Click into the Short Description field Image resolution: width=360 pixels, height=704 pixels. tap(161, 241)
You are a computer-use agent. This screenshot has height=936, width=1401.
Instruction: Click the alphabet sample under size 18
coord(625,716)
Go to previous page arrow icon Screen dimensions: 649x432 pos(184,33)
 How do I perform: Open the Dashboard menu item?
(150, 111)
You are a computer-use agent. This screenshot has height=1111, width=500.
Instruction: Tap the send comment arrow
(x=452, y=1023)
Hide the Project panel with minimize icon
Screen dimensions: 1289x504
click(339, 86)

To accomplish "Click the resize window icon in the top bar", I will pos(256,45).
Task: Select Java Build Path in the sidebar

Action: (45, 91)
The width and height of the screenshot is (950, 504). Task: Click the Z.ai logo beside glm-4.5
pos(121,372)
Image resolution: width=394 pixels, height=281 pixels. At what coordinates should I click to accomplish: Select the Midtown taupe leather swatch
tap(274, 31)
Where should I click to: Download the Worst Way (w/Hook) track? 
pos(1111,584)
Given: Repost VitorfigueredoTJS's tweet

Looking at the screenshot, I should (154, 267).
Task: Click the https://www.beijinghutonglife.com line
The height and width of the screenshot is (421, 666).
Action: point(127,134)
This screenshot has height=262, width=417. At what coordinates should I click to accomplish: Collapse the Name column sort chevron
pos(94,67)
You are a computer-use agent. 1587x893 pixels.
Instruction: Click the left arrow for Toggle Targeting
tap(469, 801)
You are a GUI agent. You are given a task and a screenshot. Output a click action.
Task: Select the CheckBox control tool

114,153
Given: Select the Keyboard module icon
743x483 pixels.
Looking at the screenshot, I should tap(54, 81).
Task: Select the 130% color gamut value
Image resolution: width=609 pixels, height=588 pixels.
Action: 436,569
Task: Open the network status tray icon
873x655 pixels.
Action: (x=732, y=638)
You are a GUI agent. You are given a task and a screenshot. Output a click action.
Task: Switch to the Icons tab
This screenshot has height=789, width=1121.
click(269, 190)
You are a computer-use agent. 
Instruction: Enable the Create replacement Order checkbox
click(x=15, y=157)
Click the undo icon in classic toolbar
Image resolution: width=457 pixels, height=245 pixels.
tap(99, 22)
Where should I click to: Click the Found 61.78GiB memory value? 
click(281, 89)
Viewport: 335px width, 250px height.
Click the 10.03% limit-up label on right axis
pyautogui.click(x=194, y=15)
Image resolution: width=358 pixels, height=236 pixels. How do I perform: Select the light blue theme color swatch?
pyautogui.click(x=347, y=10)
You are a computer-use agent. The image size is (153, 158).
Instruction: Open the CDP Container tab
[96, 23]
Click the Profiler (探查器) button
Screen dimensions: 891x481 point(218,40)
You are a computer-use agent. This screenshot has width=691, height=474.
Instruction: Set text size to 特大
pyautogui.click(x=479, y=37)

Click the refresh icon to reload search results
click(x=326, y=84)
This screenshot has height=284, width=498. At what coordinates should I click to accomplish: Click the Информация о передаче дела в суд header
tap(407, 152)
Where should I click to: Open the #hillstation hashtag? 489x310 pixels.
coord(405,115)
---*---
Give again each line shown above, keeping every word as it is.

** Solution for this exercise **
Click into the Short Description field Image resolution: width=360 pixels, height=704 pixels. tap(161, 241)
You are a computer-use agent. This screenshot has height=936, width=1401.
Instruction: Click the alphabet sample under size 18
coord(625,716)
Go to previous page arrow icon Screen dimensions: 649x432 pos(184,33)
 How do I perform: Open the Dashboard menu item?
(150, 111)
You are a computer-use agent. This screenshot has height=1111, width=500.
Instruction: Tap the send comment arrow
(x=452, y=1023)
Hide the Project panel with minimize icon
Screen dimensions: 1289x504
click(339, 86)

To accomplish "Click the resize window icon in the top bar", I will pos(256,45).
Task: Select Java Build Path in the sidebar

Action: (45, 91)
The width and height of the screenshot is (950, 504). Task: Click the Z.ai logo beside glm-4.5
pos(121,372)
Image resolution: width=394 pixels, height=281 pixels. At what coordinates should I click to accomplish: Select the Midtown taupe leather swatch
tap(274, 31)
Where should I click to: Download the Worst Way (w/Hook) track? 
pos(1111,584)
Given: Repost VitorfigueredoTJS's tweet

Looking at the screenshot, I should (154, 267).
Task: Click the https://www.beijinghutonglife.com line
The height and width of the screenshot is (421, 666).
Action: point(127,134)
This screenshot has height=262, width=417. At what coordinates should I click to accomplish: Collapse the Name column sort chevron
pos(94,67)
You are a computer-use agent. 1587x893 pixels.
Instruction: Click the left arrow for Toggle Targeting
tap(469, 801)
You are a GUI agent. You are given a task and a screenshot. Output a click action.
Task: Select the CheckBox control tool

114,153
Given: Select the Keyboard module icon
743x483 pixels.
Looking at the screenshot, I should tap(54, 81).
Task: Select the 130% color gamut value
Image resolution: width=609 pixels, height=588 pixels.
Action: 436,569
Task: Open the network status tray icon
873x655 pixels.
Action: (x=732, y=638)
You are a GUI agent. You are given a task and a screenshot. Output a click action.
Task: Switch to the Icons tab
This screenshot has height=789, width=1121.
click(269, 190)
You are a computer-use agent. 
Instruction: Enable the Create replacement Order checkbox
click(x=15, y=157)
Click the undo icon in classic toolbar
Image resolution: width=457 pixels, height=245 pixels.
tap(99, 22)
Where should I click to: Click the Found 61.78GiB memory value? 
click(281, 89)
Viewport: 335px width, 250px height.
Click the 10.03% limit-up label on right axis
pyautogui.click(x=194, y=15)
Image resolution: width=358 pixels, height=236 pixels. How do I perform: Select the light blue theme color swatch?
pyautogui.click(x=347, y=10)
You are a computer-use agent. The image size is (153, 158).
Instruction: Open the CDP Container tab
[96, 23]
Click the Profiler (探查器) button
Screen dimensions: 891x481 point(218,40)
You are a computer-use agent. This screenshot has width=691, height=474.
Instruction: Set text size to 特大
pyautogui.click(x=479, y=37)

Click the refresh icon to reload search results
click(x=326, y=84)
This screenshot has height=284, width=498. At what coordinates should I click to accomplish: Click the Информация о передаче дела в суд header
tap(407, 152)
Where should I click to: Open the #hillstation hashtag? 489x310 pixels.
coord(405,115)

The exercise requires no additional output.